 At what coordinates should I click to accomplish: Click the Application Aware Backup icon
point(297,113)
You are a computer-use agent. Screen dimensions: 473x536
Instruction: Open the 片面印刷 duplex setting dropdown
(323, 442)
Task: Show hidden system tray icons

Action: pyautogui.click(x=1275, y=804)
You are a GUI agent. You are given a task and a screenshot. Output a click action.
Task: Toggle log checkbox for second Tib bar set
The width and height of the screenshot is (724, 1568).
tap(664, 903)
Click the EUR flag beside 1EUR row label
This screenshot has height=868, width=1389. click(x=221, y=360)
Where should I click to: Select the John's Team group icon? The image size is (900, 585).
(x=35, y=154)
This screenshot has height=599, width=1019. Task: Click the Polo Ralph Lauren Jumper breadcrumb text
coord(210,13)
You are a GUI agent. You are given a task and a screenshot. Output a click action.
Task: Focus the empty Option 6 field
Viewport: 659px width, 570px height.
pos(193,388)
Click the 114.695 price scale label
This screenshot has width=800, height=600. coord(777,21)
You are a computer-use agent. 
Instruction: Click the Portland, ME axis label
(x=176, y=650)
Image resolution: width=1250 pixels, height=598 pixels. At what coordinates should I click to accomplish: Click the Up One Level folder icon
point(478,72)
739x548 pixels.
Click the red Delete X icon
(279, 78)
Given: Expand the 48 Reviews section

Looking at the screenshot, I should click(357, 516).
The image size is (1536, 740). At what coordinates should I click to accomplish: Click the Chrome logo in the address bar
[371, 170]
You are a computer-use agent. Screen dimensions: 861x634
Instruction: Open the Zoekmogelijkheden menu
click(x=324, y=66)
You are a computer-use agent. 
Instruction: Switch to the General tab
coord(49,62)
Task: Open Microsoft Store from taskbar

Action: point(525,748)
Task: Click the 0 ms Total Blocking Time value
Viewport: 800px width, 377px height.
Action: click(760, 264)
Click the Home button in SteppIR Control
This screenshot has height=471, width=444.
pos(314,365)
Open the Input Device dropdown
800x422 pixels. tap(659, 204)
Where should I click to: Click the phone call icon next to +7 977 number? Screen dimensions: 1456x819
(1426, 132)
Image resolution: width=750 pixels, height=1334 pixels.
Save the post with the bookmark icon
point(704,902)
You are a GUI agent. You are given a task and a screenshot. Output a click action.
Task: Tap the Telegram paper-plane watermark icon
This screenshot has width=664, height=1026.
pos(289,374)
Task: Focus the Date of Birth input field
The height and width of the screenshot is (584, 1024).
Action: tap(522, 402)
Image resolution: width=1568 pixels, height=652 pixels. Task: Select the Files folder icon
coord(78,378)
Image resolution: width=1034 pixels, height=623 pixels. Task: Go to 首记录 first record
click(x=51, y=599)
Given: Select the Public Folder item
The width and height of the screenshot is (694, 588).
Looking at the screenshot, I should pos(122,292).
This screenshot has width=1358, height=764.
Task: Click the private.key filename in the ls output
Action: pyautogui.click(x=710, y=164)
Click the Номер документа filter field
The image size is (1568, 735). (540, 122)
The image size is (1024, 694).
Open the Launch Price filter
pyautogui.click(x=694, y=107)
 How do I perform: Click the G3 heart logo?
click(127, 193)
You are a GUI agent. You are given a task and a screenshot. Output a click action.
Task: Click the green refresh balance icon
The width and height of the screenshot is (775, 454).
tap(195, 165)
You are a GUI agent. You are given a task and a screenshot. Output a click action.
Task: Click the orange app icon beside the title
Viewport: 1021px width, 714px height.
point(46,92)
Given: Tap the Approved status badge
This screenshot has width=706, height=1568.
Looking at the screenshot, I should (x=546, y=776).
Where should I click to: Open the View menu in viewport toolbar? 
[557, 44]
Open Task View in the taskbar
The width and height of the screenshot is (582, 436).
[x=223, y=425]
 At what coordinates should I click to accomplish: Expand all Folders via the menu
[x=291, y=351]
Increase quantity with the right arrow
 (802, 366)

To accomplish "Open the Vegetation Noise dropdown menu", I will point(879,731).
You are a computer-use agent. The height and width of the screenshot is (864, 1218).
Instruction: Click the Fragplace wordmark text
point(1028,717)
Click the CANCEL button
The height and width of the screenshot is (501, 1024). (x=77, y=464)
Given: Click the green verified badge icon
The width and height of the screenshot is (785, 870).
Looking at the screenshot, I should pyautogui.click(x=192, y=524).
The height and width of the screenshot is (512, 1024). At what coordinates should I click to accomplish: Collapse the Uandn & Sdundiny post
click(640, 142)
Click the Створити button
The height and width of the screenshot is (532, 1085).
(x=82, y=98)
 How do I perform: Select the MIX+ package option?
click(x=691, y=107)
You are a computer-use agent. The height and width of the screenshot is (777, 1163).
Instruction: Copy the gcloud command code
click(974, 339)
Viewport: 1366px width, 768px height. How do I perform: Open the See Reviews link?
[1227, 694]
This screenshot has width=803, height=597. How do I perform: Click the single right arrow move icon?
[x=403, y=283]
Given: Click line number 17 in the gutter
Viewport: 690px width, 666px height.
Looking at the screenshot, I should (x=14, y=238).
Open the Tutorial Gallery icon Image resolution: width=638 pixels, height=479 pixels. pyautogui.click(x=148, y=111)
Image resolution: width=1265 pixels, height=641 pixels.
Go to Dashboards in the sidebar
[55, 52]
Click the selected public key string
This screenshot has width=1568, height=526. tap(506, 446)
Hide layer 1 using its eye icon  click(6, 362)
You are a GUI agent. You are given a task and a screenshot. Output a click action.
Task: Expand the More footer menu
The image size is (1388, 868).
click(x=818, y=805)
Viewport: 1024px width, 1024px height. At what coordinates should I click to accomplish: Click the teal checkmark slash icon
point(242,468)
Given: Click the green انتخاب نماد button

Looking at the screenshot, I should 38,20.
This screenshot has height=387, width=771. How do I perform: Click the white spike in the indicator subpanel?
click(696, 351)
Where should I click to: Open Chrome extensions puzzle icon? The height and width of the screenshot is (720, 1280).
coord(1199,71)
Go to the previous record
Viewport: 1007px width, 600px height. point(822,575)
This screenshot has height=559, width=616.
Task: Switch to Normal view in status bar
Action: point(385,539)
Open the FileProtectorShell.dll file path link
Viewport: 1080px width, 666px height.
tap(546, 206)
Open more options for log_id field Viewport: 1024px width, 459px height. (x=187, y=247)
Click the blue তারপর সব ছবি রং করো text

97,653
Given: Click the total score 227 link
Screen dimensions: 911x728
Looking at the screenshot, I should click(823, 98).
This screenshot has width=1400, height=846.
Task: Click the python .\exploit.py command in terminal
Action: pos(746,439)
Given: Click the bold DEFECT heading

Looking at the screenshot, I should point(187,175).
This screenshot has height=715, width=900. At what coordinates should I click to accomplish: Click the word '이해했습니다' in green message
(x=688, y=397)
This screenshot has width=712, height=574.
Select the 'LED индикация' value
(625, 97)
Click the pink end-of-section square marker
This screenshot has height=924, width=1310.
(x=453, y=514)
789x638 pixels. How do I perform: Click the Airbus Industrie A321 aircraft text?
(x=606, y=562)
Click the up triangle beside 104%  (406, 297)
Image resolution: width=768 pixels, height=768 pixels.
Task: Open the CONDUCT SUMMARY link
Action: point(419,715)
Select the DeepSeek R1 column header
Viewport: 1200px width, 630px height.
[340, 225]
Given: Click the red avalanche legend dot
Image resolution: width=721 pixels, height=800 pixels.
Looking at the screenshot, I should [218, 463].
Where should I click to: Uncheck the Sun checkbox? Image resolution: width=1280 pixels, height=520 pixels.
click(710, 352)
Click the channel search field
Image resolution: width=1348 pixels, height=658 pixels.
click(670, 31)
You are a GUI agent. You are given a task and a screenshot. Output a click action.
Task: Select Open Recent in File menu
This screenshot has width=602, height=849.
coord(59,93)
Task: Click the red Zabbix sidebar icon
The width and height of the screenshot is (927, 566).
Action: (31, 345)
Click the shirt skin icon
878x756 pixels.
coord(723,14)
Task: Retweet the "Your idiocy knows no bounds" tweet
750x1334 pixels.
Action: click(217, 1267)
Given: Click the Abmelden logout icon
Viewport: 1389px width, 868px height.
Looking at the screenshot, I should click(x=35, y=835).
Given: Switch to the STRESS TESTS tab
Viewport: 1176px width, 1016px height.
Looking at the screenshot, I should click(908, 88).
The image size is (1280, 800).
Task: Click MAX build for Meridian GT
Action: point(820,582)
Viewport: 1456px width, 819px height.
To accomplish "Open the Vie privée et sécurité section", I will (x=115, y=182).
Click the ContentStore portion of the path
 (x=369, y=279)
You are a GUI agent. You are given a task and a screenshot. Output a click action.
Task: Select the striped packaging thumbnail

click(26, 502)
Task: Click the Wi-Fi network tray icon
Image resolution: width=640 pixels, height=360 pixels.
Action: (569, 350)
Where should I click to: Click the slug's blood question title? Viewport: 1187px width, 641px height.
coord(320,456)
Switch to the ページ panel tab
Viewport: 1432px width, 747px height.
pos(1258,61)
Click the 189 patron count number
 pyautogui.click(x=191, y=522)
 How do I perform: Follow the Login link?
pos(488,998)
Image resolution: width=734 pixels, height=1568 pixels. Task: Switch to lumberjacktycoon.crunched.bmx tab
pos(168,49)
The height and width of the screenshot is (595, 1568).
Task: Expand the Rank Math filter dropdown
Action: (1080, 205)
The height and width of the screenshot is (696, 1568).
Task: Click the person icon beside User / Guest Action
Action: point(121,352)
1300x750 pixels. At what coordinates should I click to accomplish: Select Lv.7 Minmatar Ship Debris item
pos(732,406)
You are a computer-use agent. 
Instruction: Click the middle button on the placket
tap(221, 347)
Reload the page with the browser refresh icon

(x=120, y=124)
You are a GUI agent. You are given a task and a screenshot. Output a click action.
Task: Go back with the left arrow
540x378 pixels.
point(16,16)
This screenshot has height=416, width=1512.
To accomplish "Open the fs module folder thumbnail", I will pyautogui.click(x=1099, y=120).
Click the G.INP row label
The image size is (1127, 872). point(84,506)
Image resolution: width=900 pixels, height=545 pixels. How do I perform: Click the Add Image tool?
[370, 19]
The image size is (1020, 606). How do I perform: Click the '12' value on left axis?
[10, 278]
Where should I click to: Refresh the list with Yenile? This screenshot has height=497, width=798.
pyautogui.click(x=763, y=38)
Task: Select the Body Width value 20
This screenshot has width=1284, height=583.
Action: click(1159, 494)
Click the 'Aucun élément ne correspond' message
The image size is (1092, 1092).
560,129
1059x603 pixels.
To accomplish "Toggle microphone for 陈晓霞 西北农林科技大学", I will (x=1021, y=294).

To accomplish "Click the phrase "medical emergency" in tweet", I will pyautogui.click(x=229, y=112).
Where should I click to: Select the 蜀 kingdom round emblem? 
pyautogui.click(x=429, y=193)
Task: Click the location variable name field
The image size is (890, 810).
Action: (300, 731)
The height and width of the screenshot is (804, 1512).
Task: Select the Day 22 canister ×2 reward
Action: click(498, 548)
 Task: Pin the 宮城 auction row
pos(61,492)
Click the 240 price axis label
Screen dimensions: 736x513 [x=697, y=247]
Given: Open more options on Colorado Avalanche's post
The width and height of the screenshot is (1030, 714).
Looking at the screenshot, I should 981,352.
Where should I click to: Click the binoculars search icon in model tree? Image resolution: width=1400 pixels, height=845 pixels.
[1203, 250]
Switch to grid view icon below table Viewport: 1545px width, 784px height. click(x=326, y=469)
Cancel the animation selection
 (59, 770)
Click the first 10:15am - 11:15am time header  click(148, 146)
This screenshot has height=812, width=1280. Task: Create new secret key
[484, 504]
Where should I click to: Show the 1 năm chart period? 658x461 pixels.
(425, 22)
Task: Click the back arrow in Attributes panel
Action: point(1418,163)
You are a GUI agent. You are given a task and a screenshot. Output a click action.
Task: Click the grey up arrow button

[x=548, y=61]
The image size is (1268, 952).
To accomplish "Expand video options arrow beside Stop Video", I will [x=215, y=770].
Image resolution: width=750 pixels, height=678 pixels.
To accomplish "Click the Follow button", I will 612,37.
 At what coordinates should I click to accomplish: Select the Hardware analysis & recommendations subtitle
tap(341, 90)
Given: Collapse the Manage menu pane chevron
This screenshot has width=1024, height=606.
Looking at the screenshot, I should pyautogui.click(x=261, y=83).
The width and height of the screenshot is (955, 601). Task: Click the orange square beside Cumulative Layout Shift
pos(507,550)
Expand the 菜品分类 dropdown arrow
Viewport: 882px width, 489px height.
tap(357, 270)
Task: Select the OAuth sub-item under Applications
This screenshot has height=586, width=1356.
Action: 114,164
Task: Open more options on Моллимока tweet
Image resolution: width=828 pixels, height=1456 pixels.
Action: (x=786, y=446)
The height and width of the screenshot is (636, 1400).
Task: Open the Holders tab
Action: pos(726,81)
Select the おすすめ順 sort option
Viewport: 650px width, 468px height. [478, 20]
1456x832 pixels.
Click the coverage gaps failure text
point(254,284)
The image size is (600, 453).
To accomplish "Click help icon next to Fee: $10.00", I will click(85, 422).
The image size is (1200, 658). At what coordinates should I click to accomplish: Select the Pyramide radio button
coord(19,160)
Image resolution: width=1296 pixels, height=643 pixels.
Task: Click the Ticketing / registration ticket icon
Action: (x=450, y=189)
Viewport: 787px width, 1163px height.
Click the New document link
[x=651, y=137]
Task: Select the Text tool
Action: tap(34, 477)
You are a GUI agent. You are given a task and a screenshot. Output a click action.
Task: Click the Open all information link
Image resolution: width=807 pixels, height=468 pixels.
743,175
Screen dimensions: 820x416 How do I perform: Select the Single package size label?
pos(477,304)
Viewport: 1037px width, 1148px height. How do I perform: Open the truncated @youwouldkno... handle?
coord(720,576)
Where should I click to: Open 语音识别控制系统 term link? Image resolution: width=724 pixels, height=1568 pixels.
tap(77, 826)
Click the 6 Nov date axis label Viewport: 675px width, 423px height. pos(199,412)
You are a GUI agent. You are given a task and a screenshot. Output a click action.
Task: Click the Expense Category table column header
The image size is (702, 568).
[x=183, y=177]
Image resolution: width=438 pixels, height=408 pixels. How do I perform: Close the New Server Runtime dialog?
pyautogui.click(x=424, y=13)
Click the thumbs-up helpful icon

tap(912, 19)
* * *
TASK. With the first line being the one containing "Task: Go back with the left arrow" and the last line the one containing "1059x603 pixels.", transcribe exactly the lines above that fall in that range.

ANSWER TO THE EXERCISE.
Task: Go back with the left arrow
540x378 pixels.
point(16,16)
This screenshot has height=416, width=1512.
To accomplish "Open the fs module folder thumbnail", I will pyautogui.click(x=1099, y=120).
Click the G.INP row label
The image size is (1127, 872). point(84,506)
Image resolution: width=900 pixels, height=545 pixels. How do I perform: Click the Add Image tool?
[370, 19]
The image size is (1020, 606). How do I perform: Click the '12' value on left axis?
[10, 278]
Where should I click to: Refresh the list with Yenile? This screenshot has height=497, width=798.
pyautogui.click(x=763, y=38)
Task: Select the Body Width value 20
This screenshot has width=1284, height=583.
Action: click(1159, 494)
Click the 'Aucun élément ne correspond' message
The image size is (1092, 1092).
560,129
1059x603 pixels.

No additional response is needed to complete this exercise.